Jesse menahan lengan gadis itu, "Regan. Um... terima kasih karena sudah menyelamatkan nyawaku. Aku bahkan tidak bisa menyelamatkan sahabatku sendiri..."
Regan berbalik kembali menghadap Jesse. Jesse memejamkan matanya sejenak, kemudian berkata lirih, "Aku benar-benar minta maaf. Untuk semuanya."
Regan tertawa miris dan meremas lembut pundak cowok itu, "Kau tahu? Kalau Sam melihatmu saat ini, sudah jelas dia pasti tidak akan bangga. Tapi kurasa... dia akan senang karena perkataanmu dan pengakuanmu."
Sudut bibir Jesse terangkat membentuk senyuman kecil, lalu dia berkata ragu, "Hei... apakah kaupikir aku gila karena sesaat aku seperti melihat sosok Sam di ruang basement malam itu? Seperti sedang berlutut menatapku."
Regan tercekat.
"Atau aku hanya berhalusinasi saat sedang sekarat?" dia terkekeh pahit dan pandangannya berkaca-kaca, "Apakah dia datang karena mencemaskanku yang nyaris mati...?"

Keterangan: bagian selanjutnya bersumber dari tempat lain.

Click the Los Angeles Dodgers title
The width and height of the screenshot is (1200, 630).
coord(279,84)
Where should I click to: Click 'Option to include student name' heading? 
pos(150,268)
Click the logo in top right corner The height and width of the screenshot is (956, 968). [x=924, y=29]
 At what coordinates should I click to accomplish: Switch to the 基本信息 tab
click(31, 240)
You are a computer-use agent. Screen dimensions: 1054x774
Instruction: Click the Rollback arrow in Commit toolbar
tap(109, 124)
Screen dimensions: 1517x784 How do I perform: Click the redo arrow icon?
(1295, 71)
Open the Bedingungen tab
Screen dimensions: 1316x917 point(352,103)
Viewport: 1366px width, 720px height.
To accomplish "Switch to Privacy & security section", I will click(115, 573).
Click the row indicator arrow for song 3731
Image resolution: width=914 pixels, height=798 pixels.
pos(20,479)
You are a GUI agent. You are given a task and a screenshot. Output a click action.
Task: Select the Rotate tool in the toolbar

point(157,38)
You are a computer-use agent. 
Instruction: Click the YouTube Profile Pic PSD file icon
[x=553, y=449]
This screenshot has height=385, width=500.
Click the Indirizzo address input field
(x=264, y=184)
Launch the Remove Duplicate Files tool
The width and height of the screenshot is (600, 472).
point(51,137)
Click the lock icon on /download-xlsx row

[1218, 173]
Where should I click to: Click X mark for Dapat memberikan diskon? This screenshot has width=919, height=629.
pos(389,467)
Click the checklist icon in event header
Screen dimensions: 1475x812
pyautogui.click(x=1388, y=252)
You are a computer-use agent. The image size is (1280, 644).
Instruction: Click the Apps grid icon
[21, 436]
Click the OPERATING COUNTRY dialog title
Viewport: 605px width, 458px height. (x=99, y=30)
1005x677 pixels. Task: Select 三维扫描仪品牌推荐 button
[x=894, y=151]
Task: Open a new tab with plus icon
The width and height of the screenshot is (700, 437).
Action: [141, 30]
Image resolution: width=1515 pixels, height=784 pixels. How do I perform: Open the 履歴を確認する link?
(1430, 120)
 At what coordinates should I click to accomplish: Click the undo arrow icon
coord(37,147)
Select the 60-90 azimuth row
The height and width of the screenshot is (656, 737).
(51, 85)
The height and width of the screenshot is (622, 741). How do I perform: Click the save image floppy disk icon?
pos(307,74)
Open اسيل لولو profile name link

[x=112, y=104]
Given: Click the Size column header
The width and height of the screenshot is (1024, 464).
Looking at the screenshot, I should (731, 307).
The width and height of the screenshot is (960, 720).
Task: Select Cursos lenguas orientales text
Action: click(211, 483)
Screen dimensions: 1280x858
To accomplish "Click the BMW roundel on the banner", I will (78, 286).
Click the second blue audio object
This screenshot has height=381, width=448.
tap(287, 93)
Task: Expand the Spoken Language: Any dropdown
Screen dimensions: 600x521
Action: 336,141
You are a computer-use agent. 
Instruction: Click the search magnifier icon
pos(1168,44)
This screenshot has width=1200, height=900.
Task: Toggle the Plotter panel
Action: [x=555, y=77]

Regan mengacak rambut Jesse, "Well, nggak ada yang nggak mungkin, Jesse. Tapi kurasa dia ingin memastikan agar sahabat baiknya berhenti menyalahkan dirinya atas apa yang telah terjadi, dan tetap hidup."
Jesse memandangi Regan dalam diam. Keduanya saling menggenggam tangan satu sama lain, dan tersenyum.
Sejak malam Halloween itu, Regan tidak pernah lagi melihat Samuel. Namun Regan dan Jesse berjanji setelah cowok itu keluar dari rumah sakit, mereka akan bersama-sama mengunjungi makam Samuel.
Untuk meyakinkan Samuel bahwa mereka tetap melanjutkan hidup.